Her posts no matter how silly (because they usually are) bring me to tears. She made me realize even more so, that I couldn't quite figure out what we are waiting for to start taking adventures we've always wanted to take. How many of you ladies (and even gentlemen) have had the same hairstyle for years out of fear of change? It's your security blanket right? How many of you say "I could never do/wear that"? Guess what...you can! And you should! Whether it's red lipstick or bleaching your hair, get to it!

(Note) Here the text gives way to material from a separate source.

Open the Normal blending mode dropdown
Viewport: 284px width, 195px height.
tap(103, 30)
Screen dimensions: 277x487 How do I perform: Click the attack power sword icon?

I know to my NY friends and more specifically my artistic ones, this doesn't seem like such a big deal but to the suburban life I grew up in this is huge. The number one thing that kept me from doing it all these years was my family. Not a job, not a man, not ability, just the fear of disappointing my parents. I then came to realize that if dying my stupid hair was a disappointment then it was only a further example of how different we really are. We don't look at the world in the same way and I was always struggling with this, feeling like I have to change their minds about everything they believe in. I was wrong. What I am finding though, is that with all these things I'm doing in NY I am unintentionally challenging them and am making them self-reflect. They, in that respect, have become part of my audience base. I want to inspire, whether I do or not is not up to you, but hopefully by just being myself and ultimately happy I can enlighten or invigorate at least a handful of people.

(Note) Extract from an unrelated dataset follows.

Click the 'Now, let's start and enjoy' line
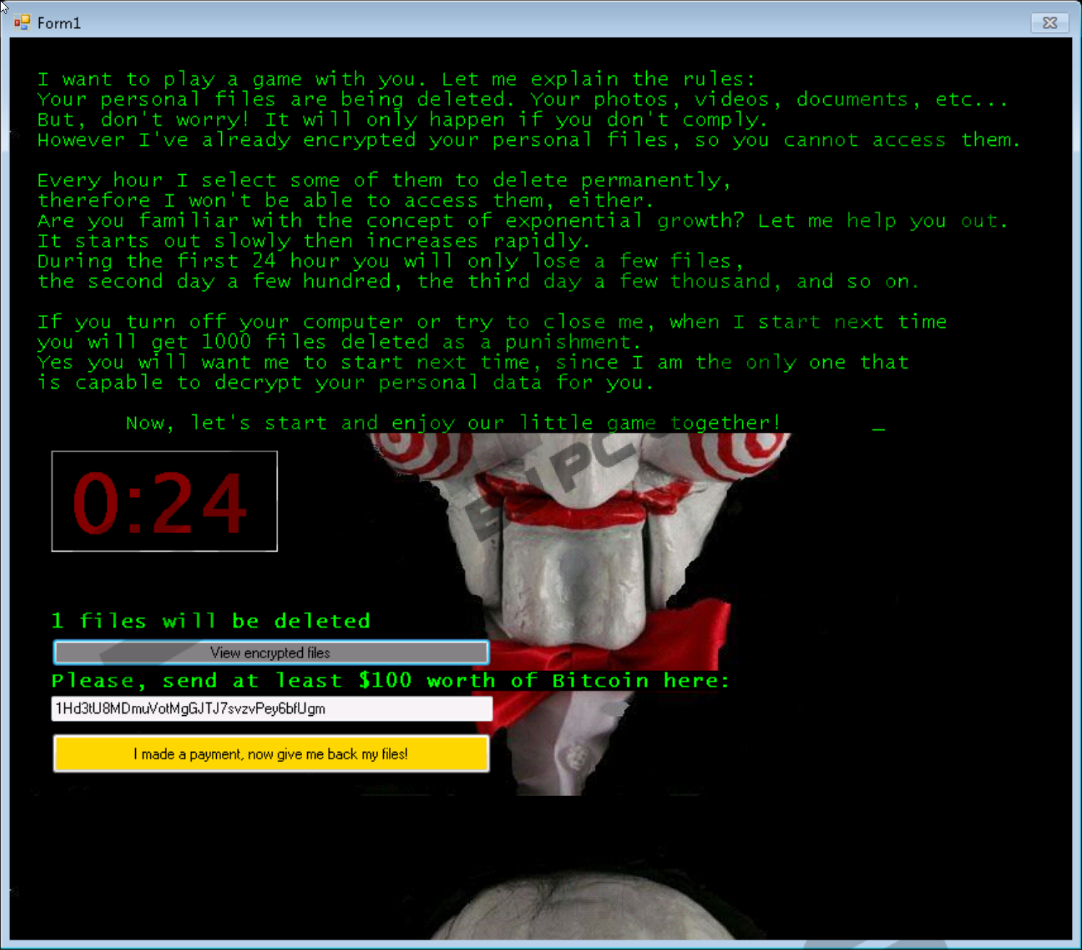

I went to NJ this weekend and it would be my hair's first unveiling to my family, I was terrified to say the least. Mostly of mom haha. As the weekend came to a close though, she kissed my head while holding my face in her hands and said "it's kind of grown on me". I almost died a little inside. How cool.
I sort of fibbed and said I'd be sharing a guest post but I'll save that for next week. I wanted to get this out, to share how big of a deal this was for me. It wasn't just about hair.
Have a great week and stay safe from the heat! Thanks for reading!!